Testing time for tomosynthesis

What next? A combination of ultrasound and tomosynthesis?
By Dr Ingvar Andersson

Ingvar Andersson
Ingvar Andersson

A pioneer of breast screening, Dr Ingvar Andersson, of Malmö University Hospital, Sweden, began the first randomised screening trial in 1976. These trials have continued ever since, and have confirmed that screening with mammography can reduce breast cancer mortality by between 25-30%.

Currently, Dr Andersson is working with the Siemens tomosynthesis prototype. ‘Tomosynthesis,’ he believes, ‘will become a successful screening modality. We have done some studies that have shown that its sensitivity is superior to that of digital mammography. So we expect to find more cancers, and probably in an earlier stage. Moreover, in my opinion, tomosynthesis will be even more relevant in screening than in clinical use because, in a clinical setting, we always use ultrasound, which is a very good additional modality. In screening, we are basically limited to mammographic techniques. My impression is, that tomosynthesis will provide us with further information and that it will be a valuable technique that will be implemented into the market in a couple of years. However, before that, more investigations need to be done. We know that the sensitivity is better than in today’s techniques but, for screening purposes, the specificity also plays a huge role. This means we have to do large trials under real screening conditions to see how tomosynthesis really works and how many women would be recalled for additional examinations. This figure must be low, because recalls cause anxiety and cost time and money.’
Dr Andersson adds that there is another problem to be investigated. ‘When we carry out screening today – digital or film – we do two projections for the breast, one  cranial-caudal and one mediolateral oblique. With tomosynthesis, the question that arises is whether one view (the mediolateral oblique) would be enough because it is a tomographic technique. However, there some data suggesting that, by adding the cranio-caudal projection, the cancer detection rate might increase.’
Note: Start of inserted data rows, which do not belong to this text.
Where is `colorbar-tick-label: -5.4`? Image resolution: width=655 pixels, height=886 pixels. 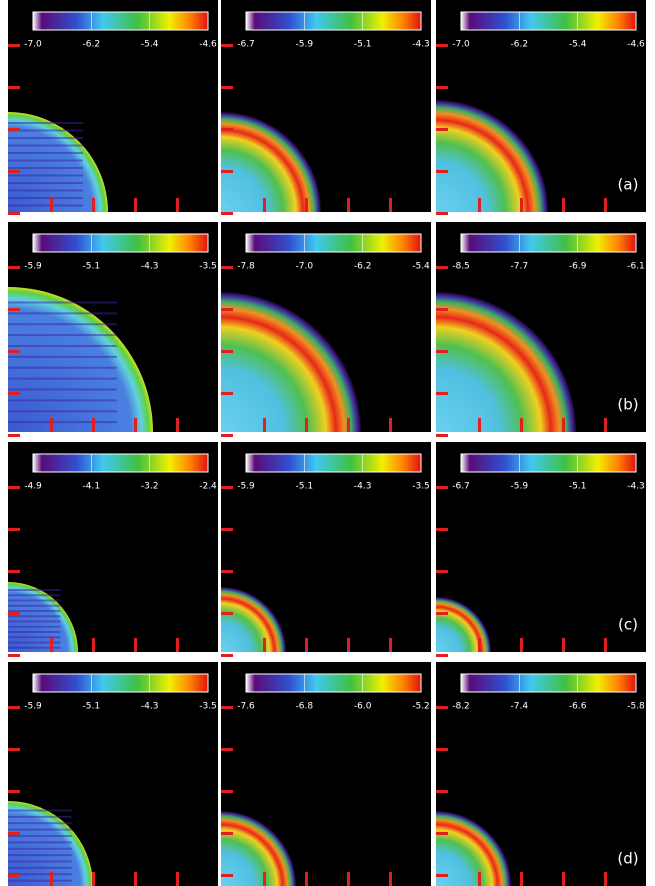 colorbar-tick-label: -5.4 is located at coordinates (150, 45).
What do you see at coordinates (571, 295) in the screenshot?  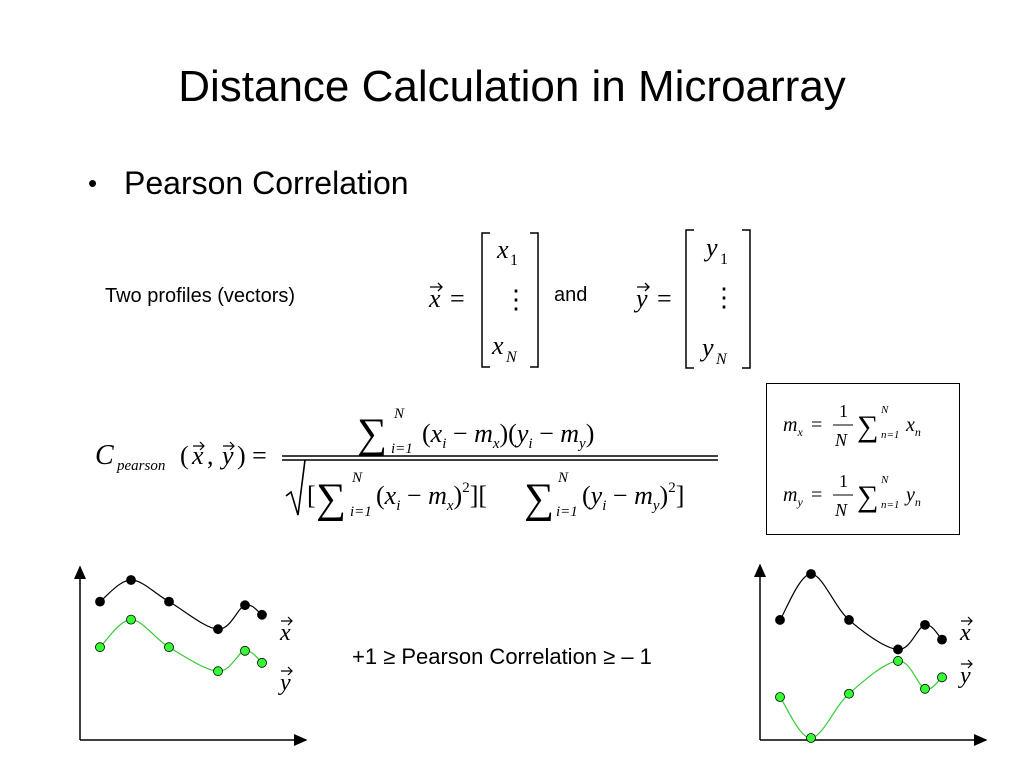 I see `and-label: and` at bounding box center [571, 295].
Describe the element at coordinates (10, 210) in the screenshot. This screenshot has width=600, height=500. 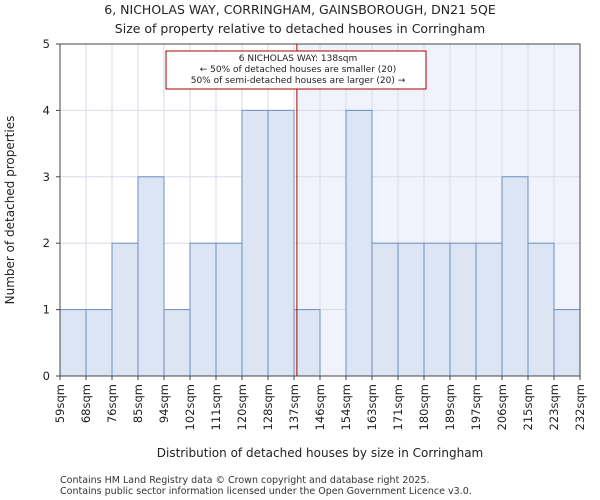
I see `y-axis-label: Number of detached properties` at that location.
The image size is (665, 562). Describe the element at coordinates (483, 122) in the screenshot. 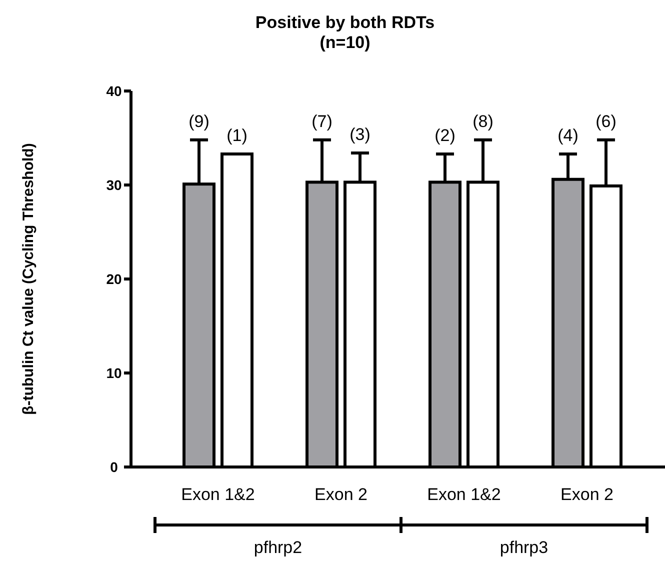

I see `annotation: (8)` at that location.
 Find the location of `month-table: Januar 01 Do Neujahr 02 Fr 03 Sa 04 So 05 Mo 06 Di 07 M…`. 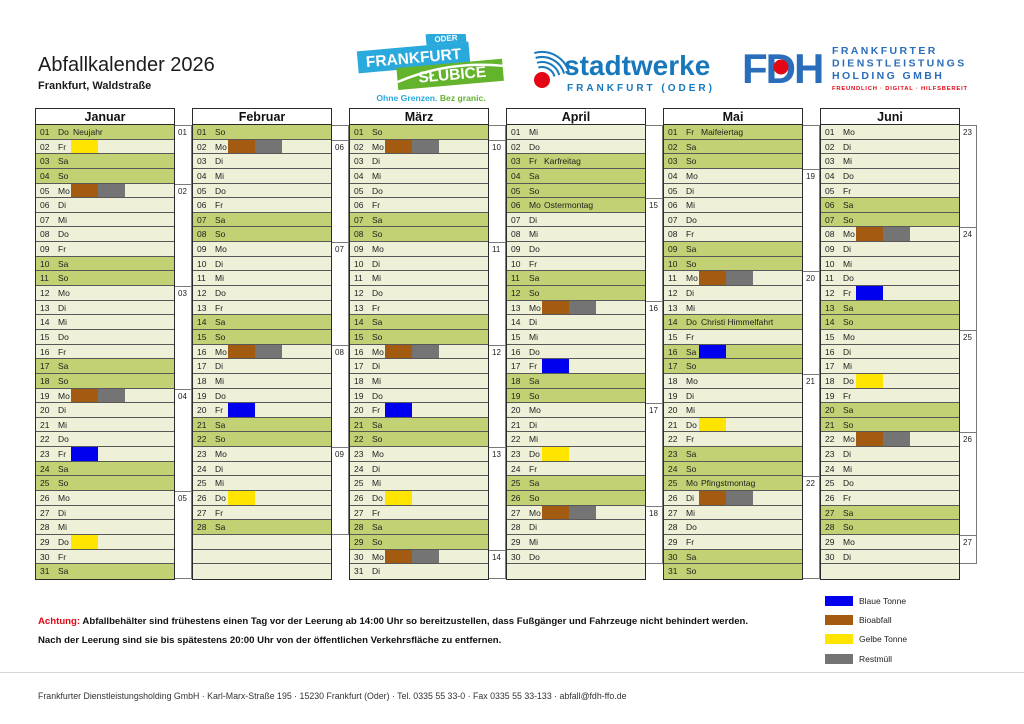

month-table: Januar 01 Do Neujahr 02 Fr 03 Sa 04 So 05 Mo 06 Di 07 M… is located at coordinates (105, 344).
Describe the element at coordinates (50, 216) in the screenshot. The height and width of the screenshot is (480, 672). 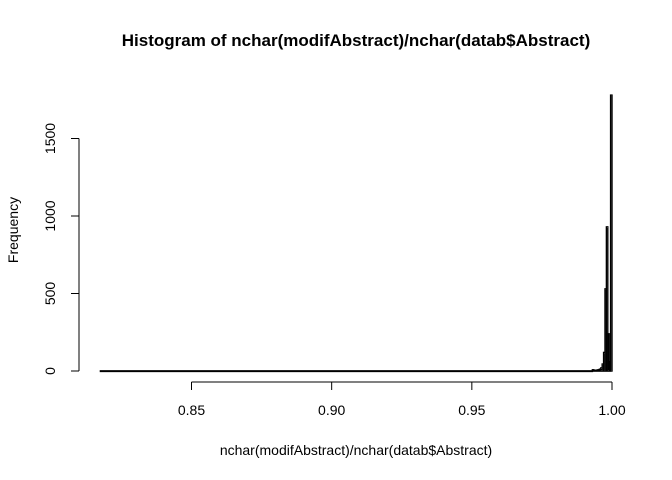
I see `y-tick-label-2: 1000` at that location.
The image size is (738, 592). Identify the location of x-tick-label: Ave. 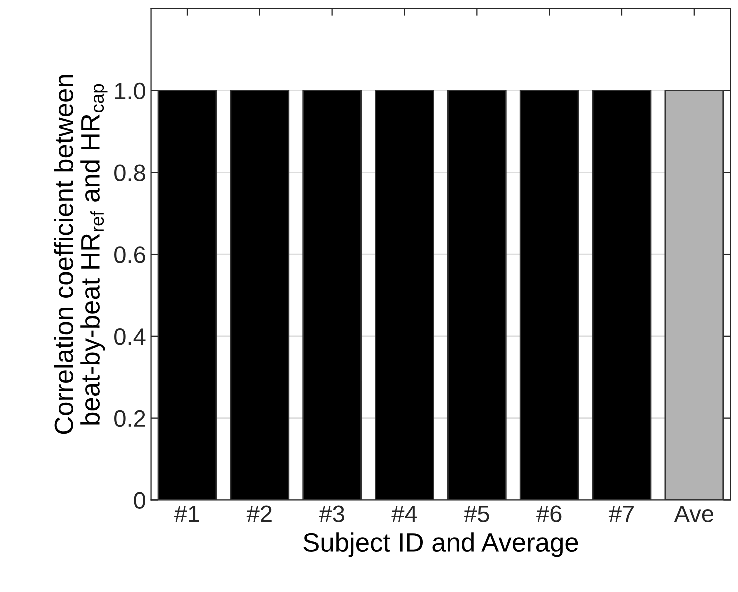
(694, 514).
To know precisely how to proceed, such things need to be proven in a series of larger trials, Dr Andersson points out. Although this has not been done at Malmö Hospital, so far, he has a concept for such a project. What is being done at Malmö is research on optimisation of the radiation dose to be delivered, the optimal angular range, number of projections and other technical factors.
And what is the future of breast cancer screening?
‘I would like to see a combination of tomosynthesis and ultrasound scanning in the same equipment. That would give us the best of both worlds.’ But, he adds: ‘Most likely it will take time before we are there.’